The Delhi high court (HC) wants Intellectual Property Rights (Imported Goods) and Enforcement Rules, 2007, and Customs Act, 1962, implemented in letter and spirit, so that overseas sly operators can be stopped from cashing in on the goodwill and reputation of established Indian brands and duping consumers.
Such operators export a variety of products of daily use, including mobile phone chargers. The goods packed in cartons boldly bearing registered trademarks of Indian companies are offloaded at ports and released to wholesalers and ultimately into the market.
Larsen and Toubro (L&T), which sells a variety of electrical goods, found a cell phone charger bearing its logo being sold in Bihar’s Muzaffarpur, and moved HC demanding a ban on its Chinese manufacturer, Leuci Communications, from selling the product under its registered trademark.
Leuci Communications remained unrepresented as it couldn’t be officially informed about the court proceedings that lingered on for four years. In any case, the company operates from a country which can’t be governed by the Indian law.
In the face of such a peculiar situation and also in the interest of the poor Indian consumer, HC underscored the various provisions of Intellectual Property Rights (Imported Goods) and Enforcement Rules, 2007, and Customs Act, 1962, which work for checking the inflow of pirated goods.
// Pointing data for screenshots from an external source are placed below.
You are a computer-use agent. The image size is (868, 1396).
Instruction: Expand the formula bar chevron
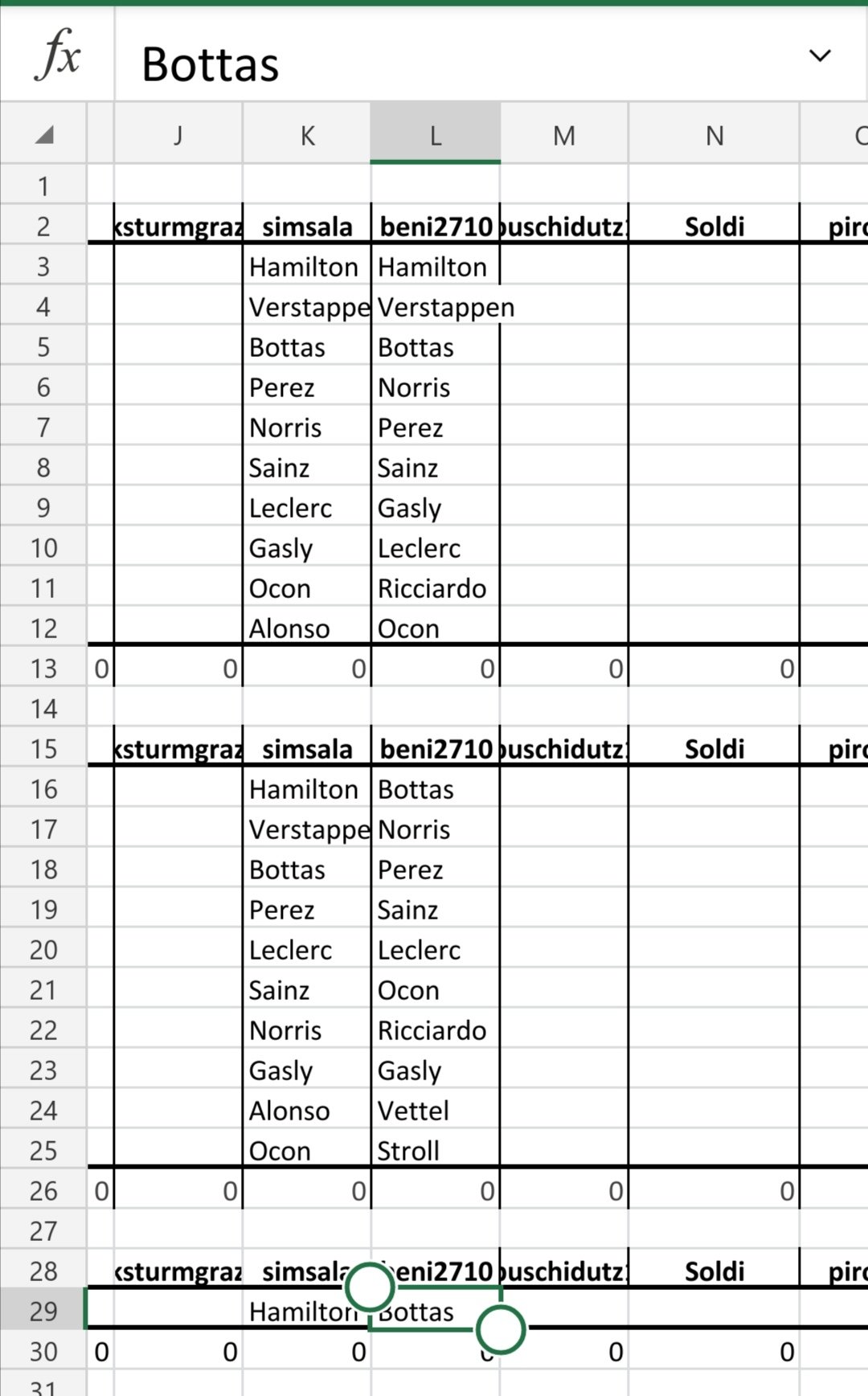tap(819, 55)
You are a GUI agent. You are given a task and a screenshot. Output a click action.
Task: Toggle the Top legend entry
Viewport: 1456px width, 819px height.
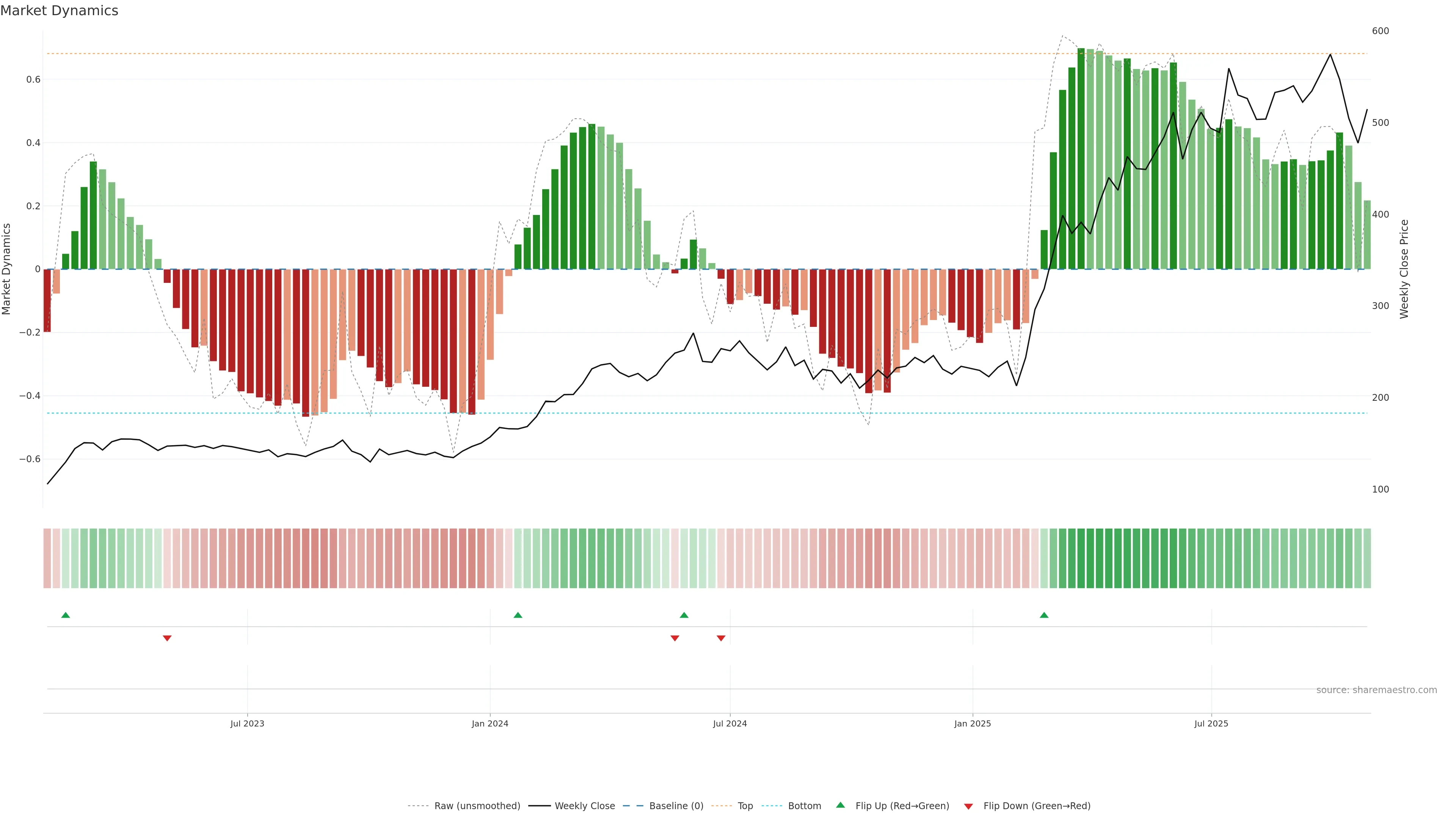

Justice VK Jain directed the authorities to ensure that pirated goods that violate Intellectual Property Rights and Trade Mark Act are not allowed in the country.
HC restrained the Chinese company from manufacturing, selling, exporting, distributing or marketing any mobile charger using the registered mark/logo LT (in a circle). It directed the authorities to destroy within eight weeks all chargers and packaging bearing the registered mark/logo of L&T and awarded the Indian company damages of Rs50,000.